» **INPUT**:
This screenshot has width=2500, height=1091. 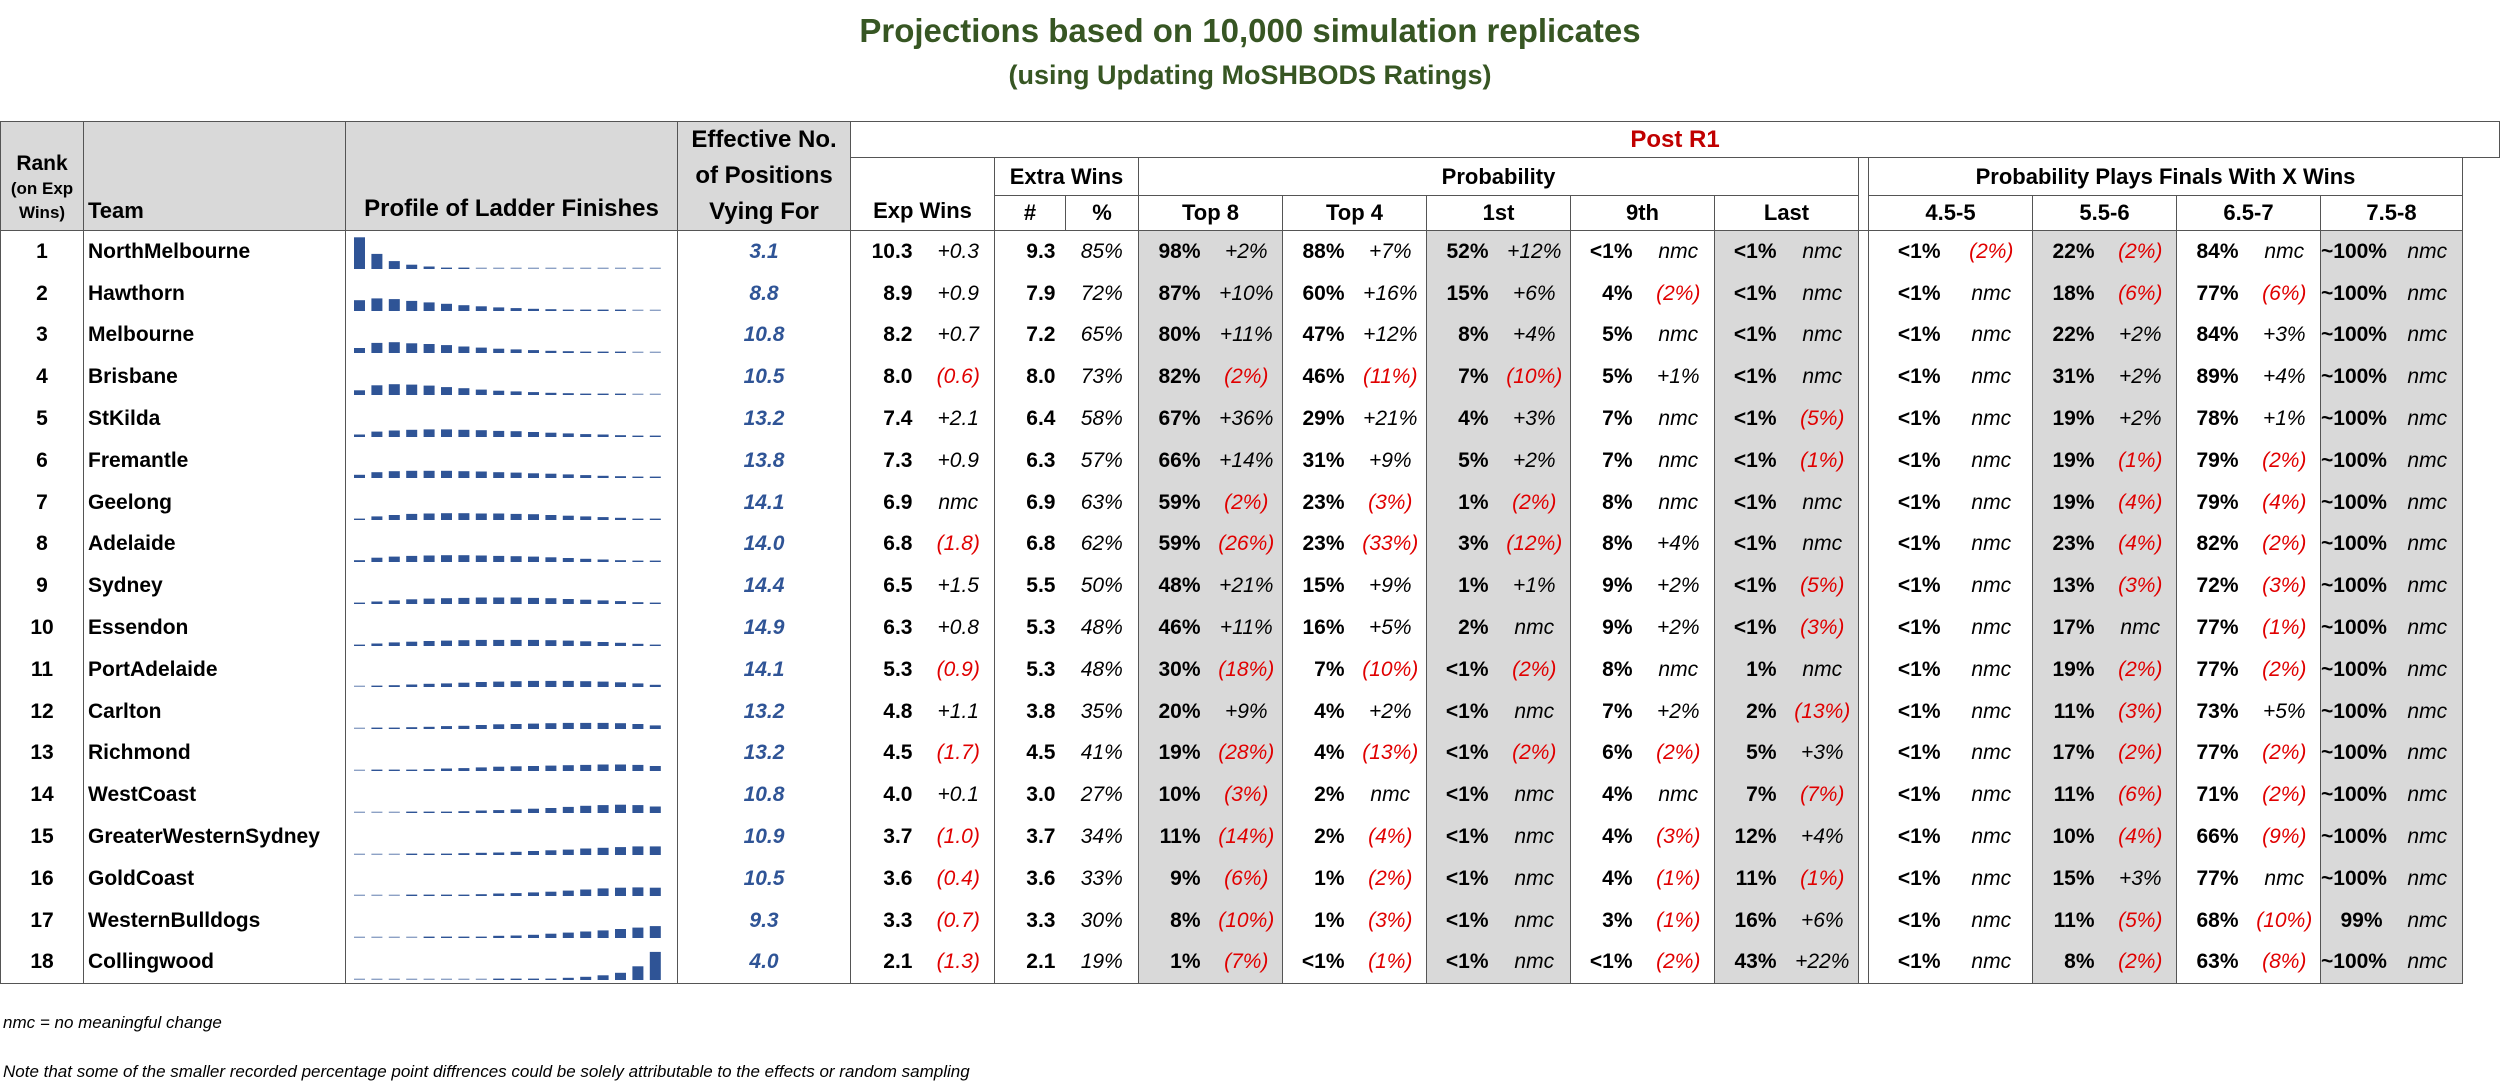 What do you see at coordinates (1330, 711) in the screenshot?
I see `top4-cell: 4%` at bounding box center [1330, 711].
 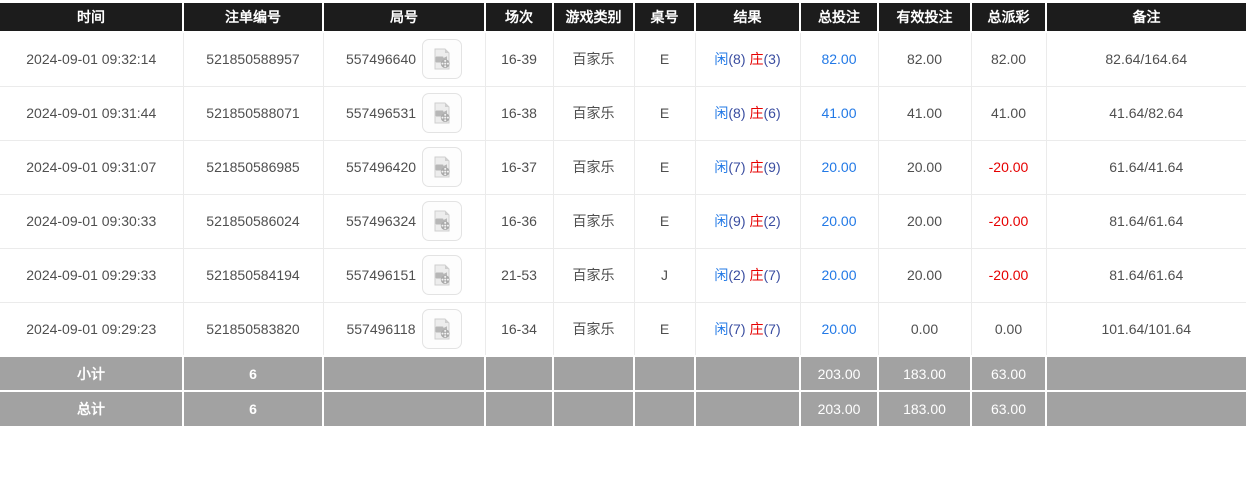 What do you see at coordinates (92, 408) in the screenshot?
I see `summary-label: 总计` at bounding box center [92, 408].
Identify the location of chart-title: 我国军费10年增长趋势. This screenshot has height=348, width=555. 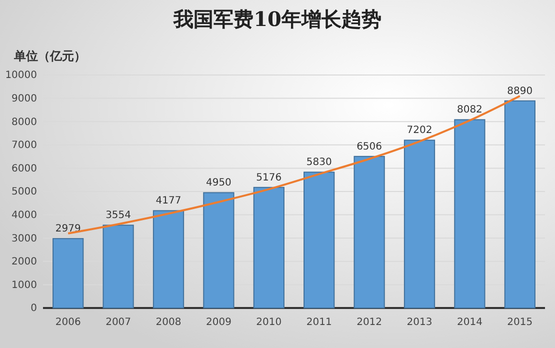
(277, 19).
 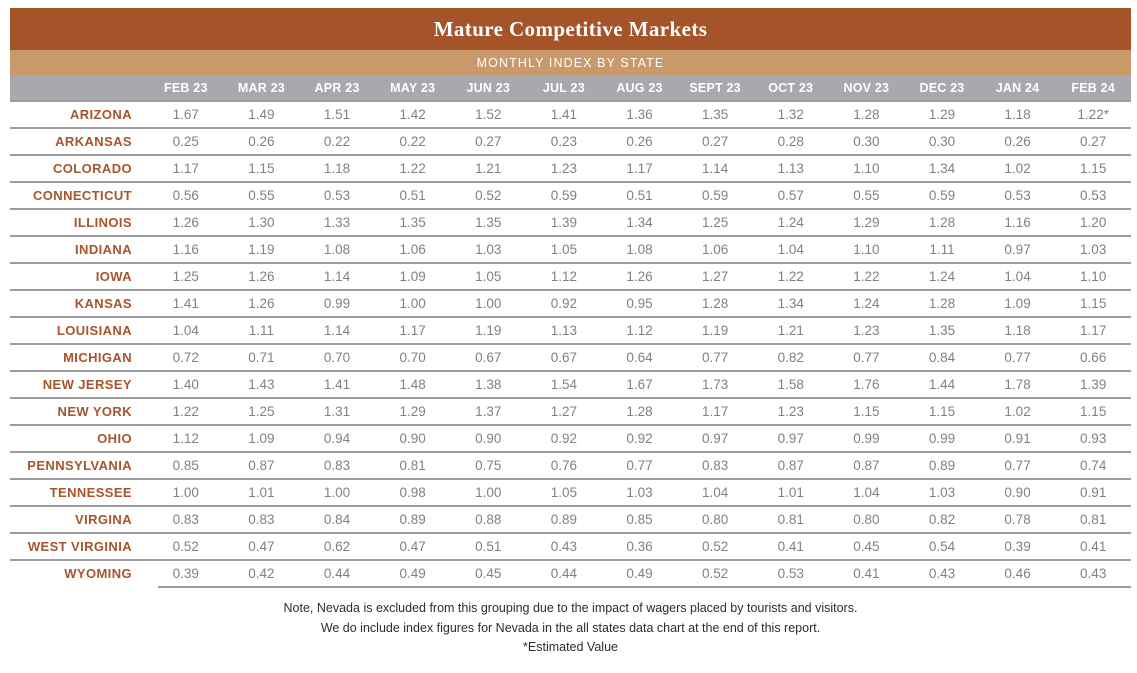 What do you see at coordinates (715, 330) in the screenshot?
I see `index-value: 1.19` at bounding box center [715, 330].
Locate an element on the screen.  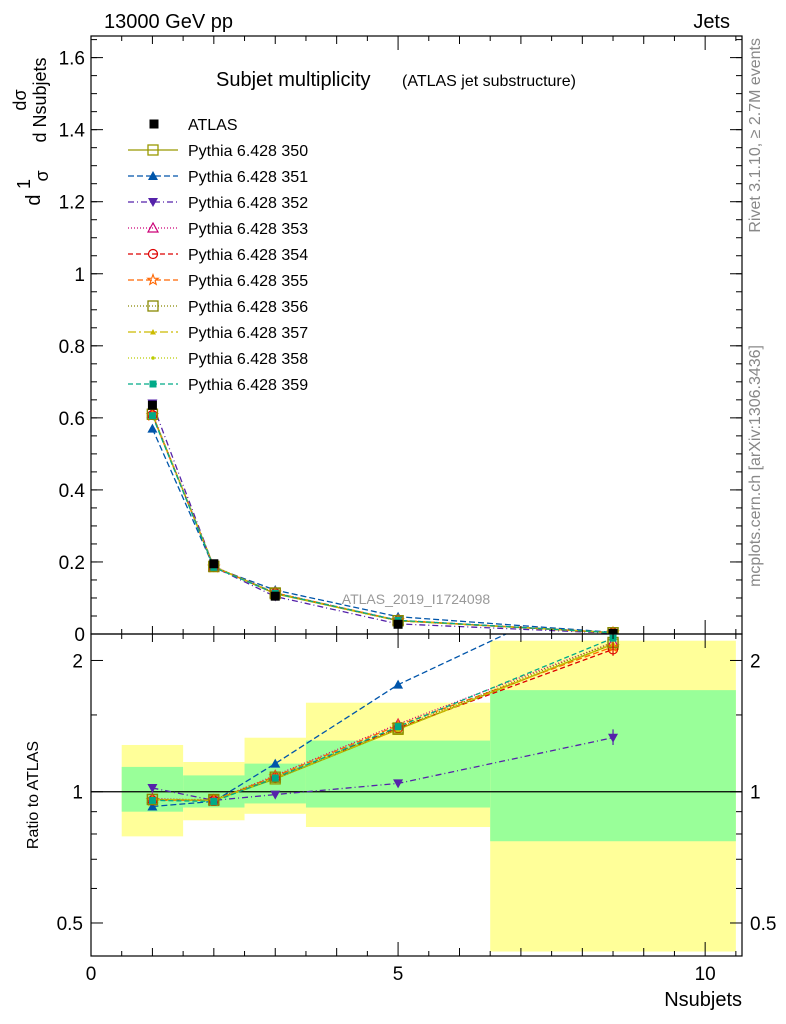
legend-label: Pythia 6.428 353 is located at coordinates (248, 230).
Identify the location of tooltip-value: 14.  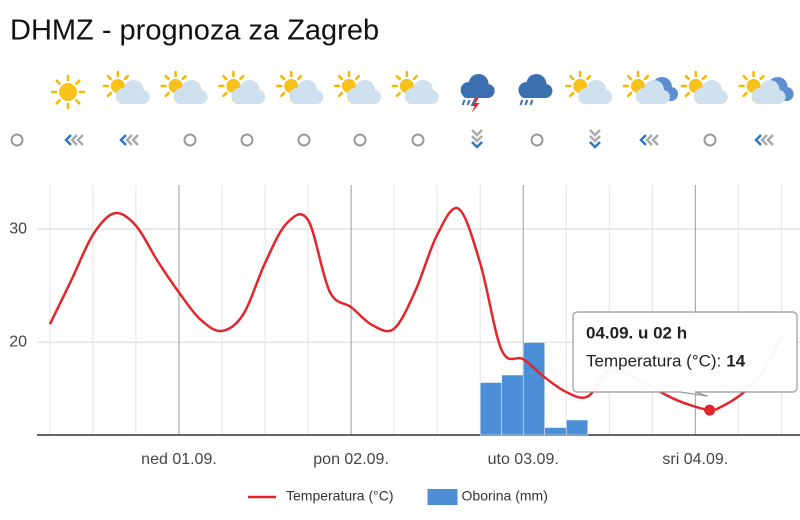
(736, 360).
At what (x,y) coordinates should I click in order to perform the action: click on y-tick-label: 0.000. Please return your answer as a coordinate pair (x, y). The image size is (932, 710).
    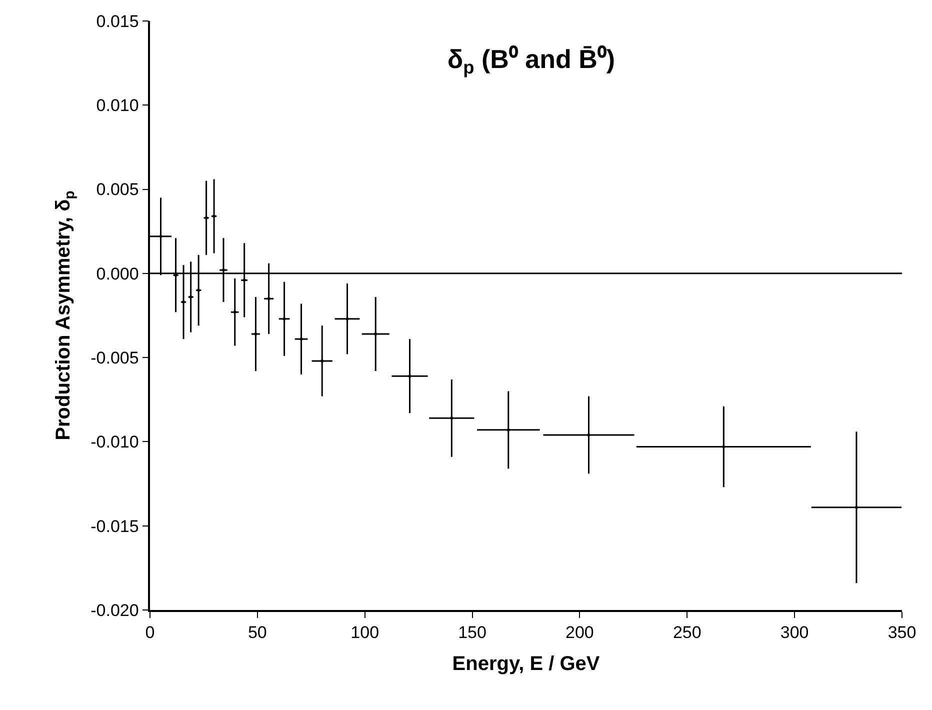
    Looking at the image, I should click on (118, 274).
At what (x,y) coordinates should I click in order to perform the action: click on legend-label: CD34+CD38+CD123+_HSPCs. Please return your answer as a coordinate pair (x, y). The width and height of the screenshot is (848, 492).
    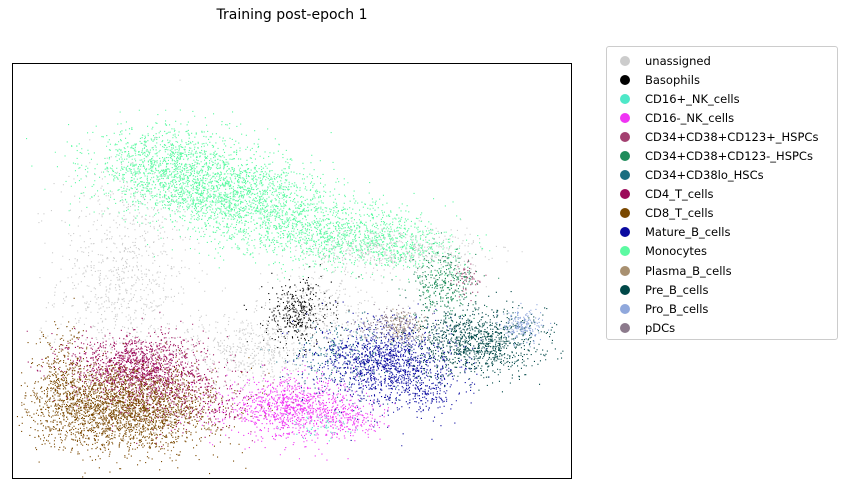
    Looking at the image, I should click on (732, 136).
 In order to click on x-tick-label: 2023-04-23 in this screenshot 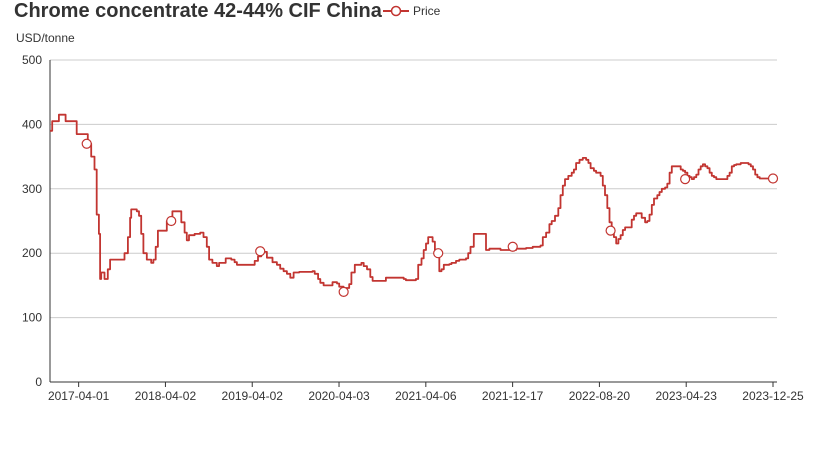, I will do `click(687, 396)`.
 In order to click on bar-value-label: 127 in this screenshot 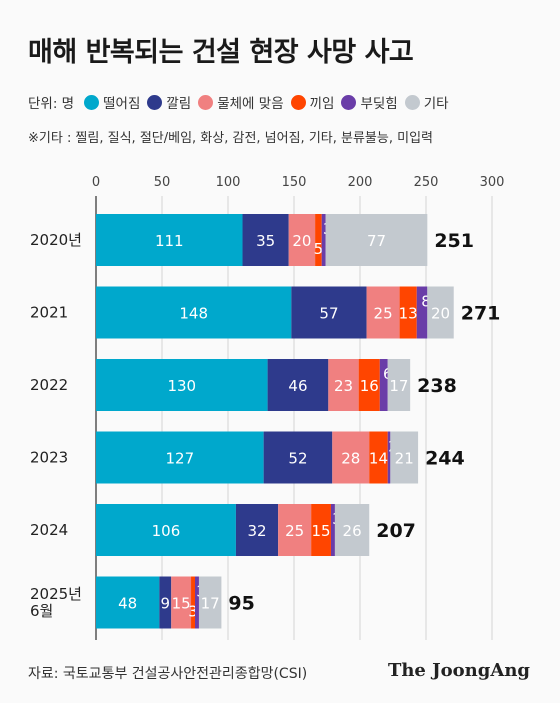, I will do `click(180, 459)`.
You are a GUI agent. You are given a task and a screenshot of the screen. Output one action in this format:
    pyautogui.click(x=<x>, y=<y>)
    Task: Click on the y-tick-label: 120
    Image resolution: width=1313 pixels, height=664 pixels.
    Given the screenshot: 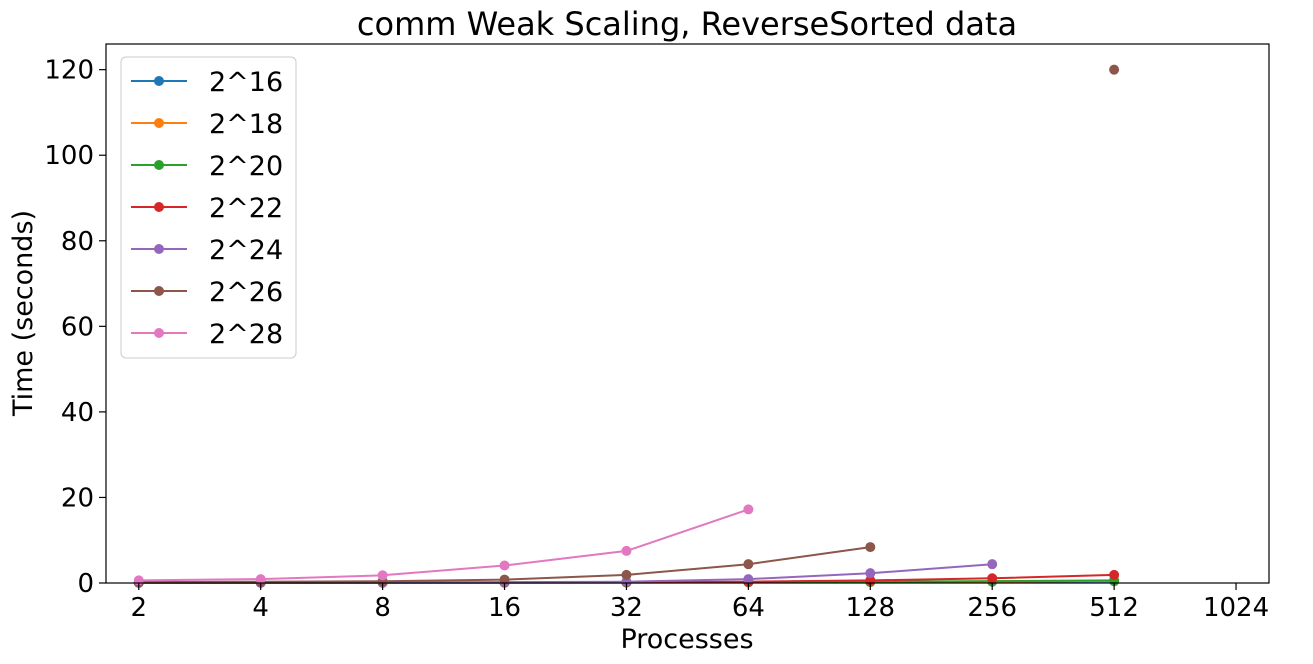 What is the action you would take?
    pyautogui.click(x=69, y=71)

» **TASK STATEMENT**: Change "GUI agent" to "desktop agent" in the lines from the one holding "You are a GUI" through the one holding "Image resolution: width=1313", inclusive. Give back only those lines, with nothing else altered.

» **SOLUTION**:
You are a desktop agent. You are given a task and a screenshot of the screen. Output one action in this format:
    pyautogui.click(x=<x>, y=<y>)
    Task: Click on the y-tick-label: 120
    Image resolution: width=1313 pixels, height=664 pixels.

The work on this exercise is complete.